European Case Law Identifier: ECLI:AT:OGH0002:2022:0020OB00163.21S.0316.000
Spruch:
Die Revision der klagenden Partei wird zurückgewiesen.
Die klagende Partei ist schuldig, der beklagten Partei die mit 1.883,16 EUR (darin 313,86 EUR USt) bestimmten Kosten der Revisionsbeantwortung binnen 14 Tagen zu ersetzen.
Begründung:
Rechtliche Beurteilung
[1] Entgegen dem – den Obersten Gerichtshof nicht bindenden (§ 508a Abs 1 ZPO) – Ausspruch des Berufungsgerichts ist die Revision nicht zulässig. Die Entscheidung hängt nicht von der Lösung einer erheblichen Rechtsfrage iSd § 502 Abs 1 ZPO ab:
[2] 1. Da die Erblasserin nach dem 31. 12. 2016 verstorben ist, sind die hier maßgeblichen Bestimmungen des Pflichtteilsrechts in der Fassung des ErbRÄG 2015 (BGBl I 2015/87) anzuwenden (§ 1503 Abs 7 Z 1 und 2 ABGB).
[3] 2. Der Kläger steht nach wie vor auf dem Standpunkt, dass der 2016 von seiner Mutter mit dem Beklagten abgeschlossene Übergabsvertrag wegen deren Geschäftsunfähigkeit im Abschlusszeitpunkt nichtig sei. Davon ausgehend sind die von ihm als erheblich bezeichneten Rechtsfragen aber nicht entscheidungsrelevant:
[4] 3. Eine Schenkung ist nach § 938 ABGB ein Vertrag, wodurch eine Sache jemanden unentgeltlich überlassen wird. Voraussetzung für den Rechtserwerb und damit auch für die „wirkliche Schenkung“ iSd § 782 Abs 1 ABGB ist wie bei jedem Vertrag ein gültiges Verpflichtungsgeschäft (vgl auch Musger in KBB6 § 782 Rz 4).
[5] Aus der behaupteten Geschäftsunfähigkeit der Erblasserin im Zeitpunkt des Übergabsvertrags ergibt sich hier die absolute Nichtigkeit des abgeschlossenen Vertrags (RS0014652; RS0014653) und folglich, dass sich – wie im Fall der ausführlich begründeten Entscheidung 2 Ob 195/19v Rz 77 – der Liegenschaftsteil materiell noch im ruhenden Nachlass befindet. Aus Nichtigkeit des Vertrags resultierende Ansprüche gingen auch nach dem Tod der Mutter nicht unter, sondern könnten von der Verlassenschaft geltend gemacht werden (2 Ob 195/19v Rz 77 RS0008114).
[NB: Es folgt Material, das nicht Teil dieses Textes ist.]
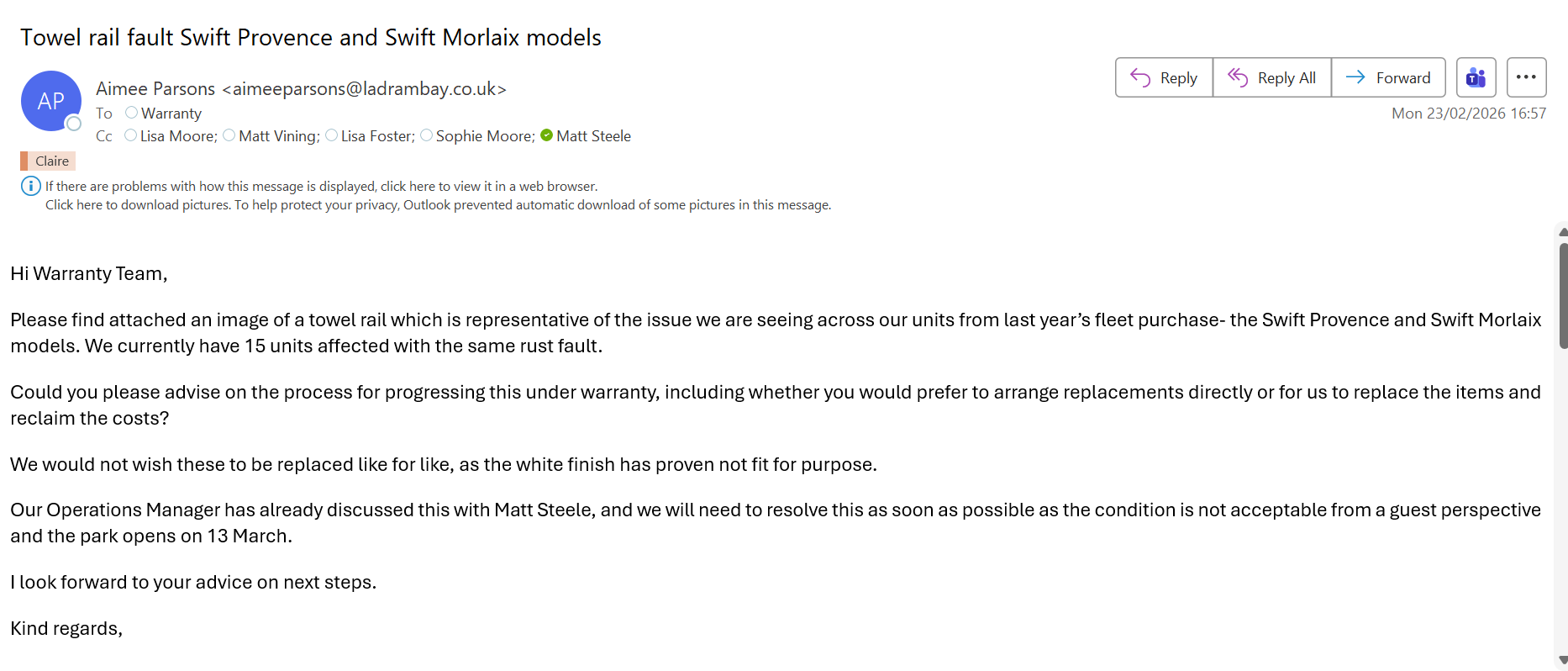Screen dimensions: 1568x671
Task: Click the Forward arrow icon
Action: click(x=1355, y=77)
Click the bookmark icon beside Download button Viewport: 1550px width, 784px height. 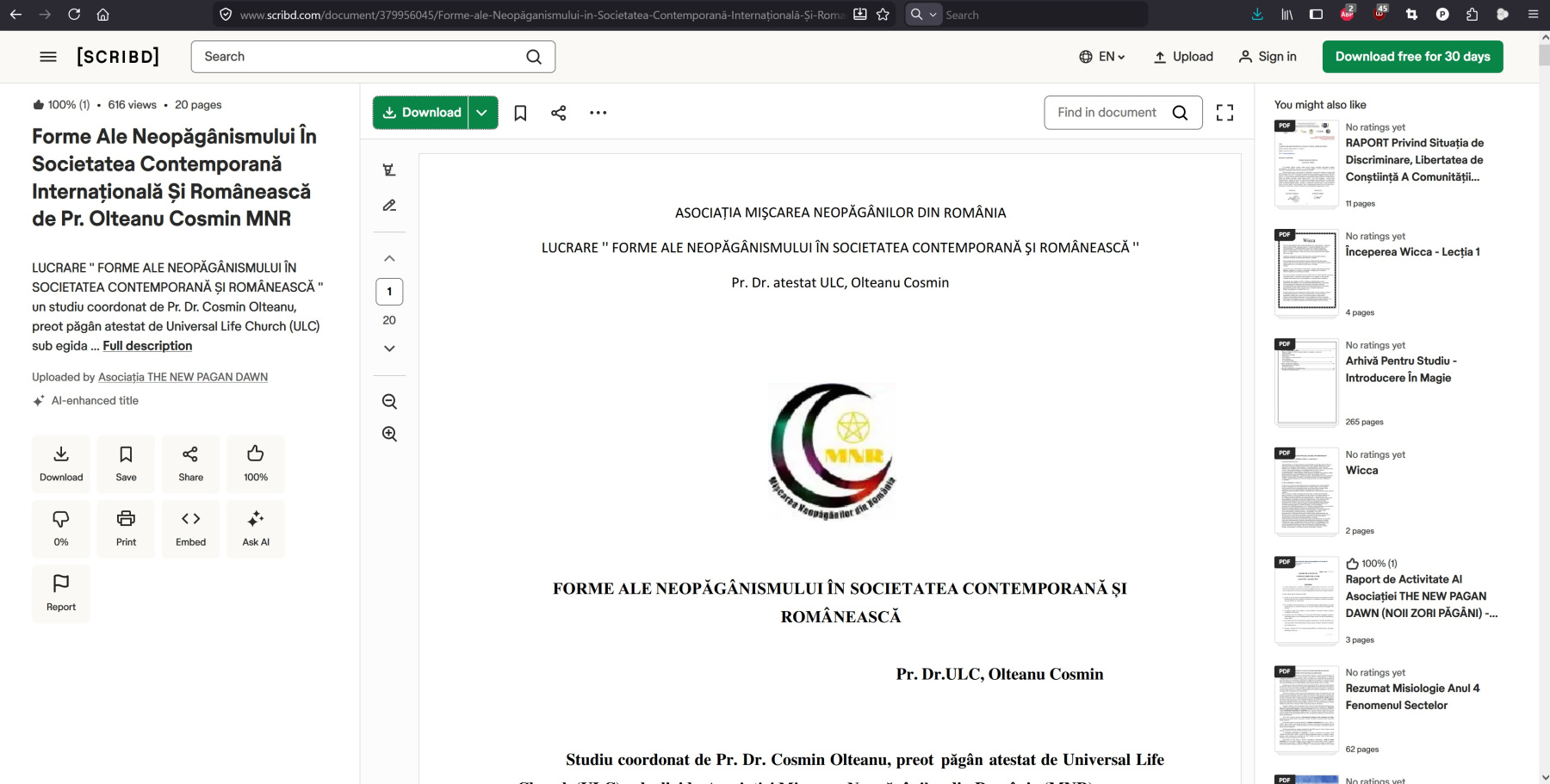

Schon deshalbkann dieser Umstand nicht zur „wirklichen Schenkung“ geführt haben.
[6] 3. Da die Nachlassaktiva dem Beklagten nach § 153 Abs 2 AußStrG überlassen wurden und keine Einantwortung an ihn erfolgte, besteht die Verlassenschaft weiterhin fort (RS0123657 [T1]; RS0012206 [T2]; RS0008131). Der Kläger kann deshalb seinen Anspruch gegen den Beklagten nicht auf dessen Haftung als Erbe stützen. Das vom Rechtsmittelwerber in diesem Zusammenhang geortete unbillige Ergebnis ist nicht ersichtlich. Ein Pflichtteilsberechtigter kann seine Pflichtteilsansprüche gemäß § 764 Abs 1 ABGB bis zur Einantwortung gegen die Verlassenschaft geltend machen.
[7] 4. Auf die Ausführungen zum Beginn der Zweijahresfrist nach § 782 ABGB und zum Vermögensopfer kommt es im Hinblick auf die behauptete Ungültigkeit des Schenkungsvertrags nicht an.
[8] 5. Die Kostenentscheidung beruht auf §§ 41 Abs 1, 50 Abs 1 ZPO. Da der Beklagte in seiner Revisionsbeantwortung auf die Unzulässigkeit des Rechtsmittels hingewiesen hat, diente sein Schriftsatz der zweckentsprechenden Rechtsverteidigung.